● YOUR OBJECTIVE: Transcribe the entries in full, keeping each word as it is.

● Stored data:
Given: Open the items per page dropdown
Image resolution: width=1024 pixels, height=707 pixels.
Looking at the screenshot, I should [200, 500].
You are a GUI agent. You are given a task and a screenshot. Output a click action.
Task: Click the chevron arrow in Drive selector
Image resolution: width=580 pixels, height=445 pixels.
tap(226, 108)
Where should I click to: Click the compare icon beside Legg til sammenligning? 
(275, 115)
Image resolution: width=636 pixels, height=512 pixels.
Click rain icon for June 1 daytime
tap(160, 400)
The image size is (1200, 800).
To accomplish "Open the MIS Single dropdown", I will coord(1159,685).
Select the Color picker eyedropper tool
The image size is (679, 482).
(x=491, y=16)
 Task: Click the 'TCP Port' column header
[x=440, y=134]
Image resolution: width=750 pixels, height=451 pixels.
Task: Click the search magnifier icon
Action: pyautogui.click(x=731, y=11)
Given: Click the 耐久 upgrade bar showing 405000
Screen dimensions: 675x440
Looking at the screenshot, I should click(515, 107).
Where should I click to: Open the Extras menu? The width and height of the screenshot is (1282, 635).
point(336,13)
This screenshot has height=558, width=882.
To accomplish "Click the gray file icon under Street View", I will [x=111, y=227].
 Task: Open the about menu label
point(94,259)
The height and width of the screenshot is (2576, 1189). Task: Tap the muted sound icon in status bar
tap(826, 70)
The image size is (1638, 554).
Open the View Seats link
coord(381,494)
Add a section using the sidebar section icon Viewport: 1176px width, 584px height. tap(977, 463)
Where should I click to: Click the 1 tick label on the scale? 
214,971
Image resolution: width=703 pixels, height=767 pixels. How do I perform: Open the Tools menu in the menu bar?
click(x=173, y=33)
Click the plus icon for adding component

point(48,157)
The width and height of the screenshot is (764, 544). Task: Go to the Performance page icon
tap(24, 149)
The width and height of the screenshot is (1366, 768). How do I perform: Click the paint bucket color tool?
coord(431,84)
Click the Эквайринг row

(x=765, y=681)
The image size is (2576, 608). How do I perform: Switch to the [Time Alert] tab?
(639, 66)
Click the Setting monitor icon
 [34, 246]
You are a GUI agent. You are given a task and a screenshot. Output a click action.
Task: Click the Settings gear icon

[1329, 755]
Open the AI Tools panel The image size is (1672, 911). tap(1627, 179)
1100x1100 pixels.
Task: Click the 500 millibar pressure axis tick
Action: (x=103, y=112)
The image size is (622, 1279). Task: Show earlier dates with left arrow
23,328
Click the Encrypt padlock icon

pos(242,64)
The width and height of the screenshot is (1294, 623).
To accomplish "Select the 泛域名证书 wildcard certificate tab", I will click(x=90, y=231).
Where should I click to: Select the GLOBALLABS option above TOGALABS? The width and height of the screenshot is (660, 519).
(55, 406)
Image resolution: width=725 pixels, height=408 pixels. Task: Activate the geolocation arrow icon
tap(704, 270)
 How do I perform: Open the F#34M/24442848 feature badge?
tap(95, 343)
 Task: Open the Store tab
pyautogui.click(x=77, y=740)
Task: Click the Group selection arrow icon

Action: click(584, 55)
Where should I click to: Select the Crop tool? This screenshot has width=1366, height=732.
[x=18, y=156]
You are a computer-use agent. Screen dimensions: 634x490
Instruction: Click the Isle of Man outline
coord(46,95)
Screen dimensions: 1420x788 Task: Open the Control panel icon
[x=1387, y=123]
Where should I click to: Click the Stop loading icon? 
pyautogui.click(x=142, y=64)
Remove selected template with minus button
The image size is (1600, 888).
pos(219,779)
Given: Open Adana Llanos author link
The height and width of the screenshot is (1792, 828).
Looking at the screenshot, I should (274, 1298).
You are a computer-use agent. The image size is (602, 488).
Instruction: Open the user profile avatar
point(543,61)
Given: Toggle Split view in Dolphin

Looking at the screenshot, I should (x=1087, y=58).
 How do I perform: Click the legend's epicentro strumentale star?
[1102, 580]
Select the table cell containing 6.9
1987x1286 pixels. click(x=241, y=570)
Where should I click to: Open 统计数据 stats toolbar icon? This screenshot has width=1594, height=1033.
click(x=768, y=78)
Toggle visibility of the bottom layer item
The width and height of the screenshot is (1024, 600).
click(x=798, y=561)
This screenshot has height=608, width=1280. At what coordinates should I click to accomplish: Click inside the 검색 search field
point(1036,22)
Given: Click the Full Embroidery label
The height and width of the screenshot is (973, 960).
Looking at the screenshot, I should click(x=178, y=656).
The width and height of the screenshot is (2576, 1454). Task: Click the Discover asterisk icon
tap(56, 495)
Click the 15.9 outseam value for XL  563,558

● REPLY:
Given: Open the items per page dropdown
Image resolution: width=1024 pixels, height=707 pixels.
Looking at the screenshot, I should [200, 500].
You are a GUI agent. You are given a task and a screenshot. Output a click action.
Task: Click the chevron arrow in Drive selector
Image resolution: width=580 pixels, height=445 pixels.
tap(226, 108)
Where should I click to: Click the compare icon beside Legg til sammenligning? 
(275, 115)
Image resolution: width=636 pixels, height=512 pixels.
Click rain icon for June 1 daytime
tap(160, 400)
The image size is (1200, 800).
To accomplish "Open the MIS Single dropdown", I will coord(1159,685).
Select the Color picker eyedropper tool
The image size is (679, 482).
(x=491, y=16)
 Task: Click the 'TCP Port' column header
[x=440, y=134]
Image resolution: width=750 pixels, height=451 pixels.
Task: Click the search magnifier icon
Action: pyautogui.click(x=731, y=11)
Given: Click the 耐久 upgrade bar showing 405000
Screen dimensions: 675x440
Looking at the screenshot, I should click(515, 107).
Where should I click to: Open the Extras menu? The width and height of the screenshot is (1282, 635).
point(336,13)
This screenshot has height=558, width=882.
To accomplish "Click the gray file icon under Street View", I will [x=111, y=227].
 Task: Open the about menu label
point(94,259)
The height and width of the screenshot is (2576, 1189). Task: Tap the muted sound icon in status bar
tap(826, 70)
The image size is (1638, 554).
Open the View Seats link
coord(381,494)
Add a section using the sidebar section icon Viewport: 1176px width, 584px height. tap(977, 463)
Where should I click to: Click the 1 tick label on the scale? 
214,971
Image resolution: width=703 pixels, height=767 pixels. How do I perform: Open the Tools menu in the menu bar?
click(x=173, y=33)
Click the plus icon for adding component

point(48,157)
The width and height of the screenshot is (764, 544). Task: Go to the Performance page icon
tap(24, 149)
The width and height of the screenshot is (1366, 768). How do I perform: Click the paint bucket color tool?
coord(431,84)
Click the Эквайринг row

(x=765, y=681)
The image size is (2576, 608). How do I perform: Switch to the [Time Alert] tab?
(639, 66)
Click the Setting monitor icon
 [34, 246]
You are a GUI agent. You are given a task and a screenshot. Output a click action.
Task: Click the Settings gear icon

[1329, 755]
Open the AI Tools panel The image size is (1672, 911). tap(1627, 179)
1100x1100 pixels.
Task: Click the 500 millibar pressure axis tick
Action: (x=103, y=112)
The image size is (622, 1279). Task: Show earlier dates with left arrow
23,328
Click the Encrypt padlock icon

pos(242,64)
The width and height of the screenshot is (1294, 623).
To accomplish "Select the 泛域名证书 wildcard certificate tab", I will click(x=90, y=231).
Where should I click to: Select the GLOBALLABS option above TOGALABS? The width and height of the screenshot is (660, 519).
(55, 406)
Image resolution: width=725 pixels, height=408 pixels. Task: Activate the geolocation arrow icon
tap(704, 270)
 How do I perform: Open the F#34M/24442848 feature badge?
tap(95, 343)
 Task: Open the Store tab
pyautogui.click(x=77, y=740)
Task: Click the Group selection arrow icon

Action: click(584, 55)
Where should I click to: Select the Crop tool? This screenshot has width=1366, height=732.
[x=18, y=156]
You are a computer-use agent. Screen dimensions: 634x490
Instruction: Click the Isle of Man outline
coord(46,95)
Screen dimensions: 1420x788 Task: Open the Control panel icon
[x=1387, y=123]
Where should I click to: Click the Stop loading icon? 
pyautogui.click(x=142, y=64)
Remove selected template with minus button
The image size is (1600, 888).
pos(219,779)
Given: Open Adana Llanos author link
The height and width of the screenshot is (1792, 828).
Looking at the screenshot, I should (274, 1298).
You are a computer-use agent. The image size is (602, 488).
Instruction: Open the user profile avatar
point(543,61)
Given: Toggle Split view in Dolphin

Looking at the screenshot, I should (x=1087, y=58).
 How do I perform: Click the legend's epicentro strumentale star?
[1102, 580]
Select the table cell containing 6.9
1987x1286 pixels. click(x=241, y=570)
Where should I click to: Open 统计数据 stats toolbar icon? This screenshot has width=1594, height=1033.
click(x=768, y=78)
Toggle visibility of the bottom layer item
The width and height of the screenshot is (1024, 600).
click(x=798, y=561)
This screenshot has height=608, width=1280. At what coordinates should I click to accomplish: Click inside the 검색 search field
point(1036,22)
Given: Click the Full Embroidery label
The height and width of the screenshot is (973, 960).
Looking at the screenshot, I should click(x=178, y=656).
The width and height of the screenshot is (2576, 1454). Task: Click the Discover asterisk icon
tap(56, 495)
Click the 15.9 outseam value for XL  563,558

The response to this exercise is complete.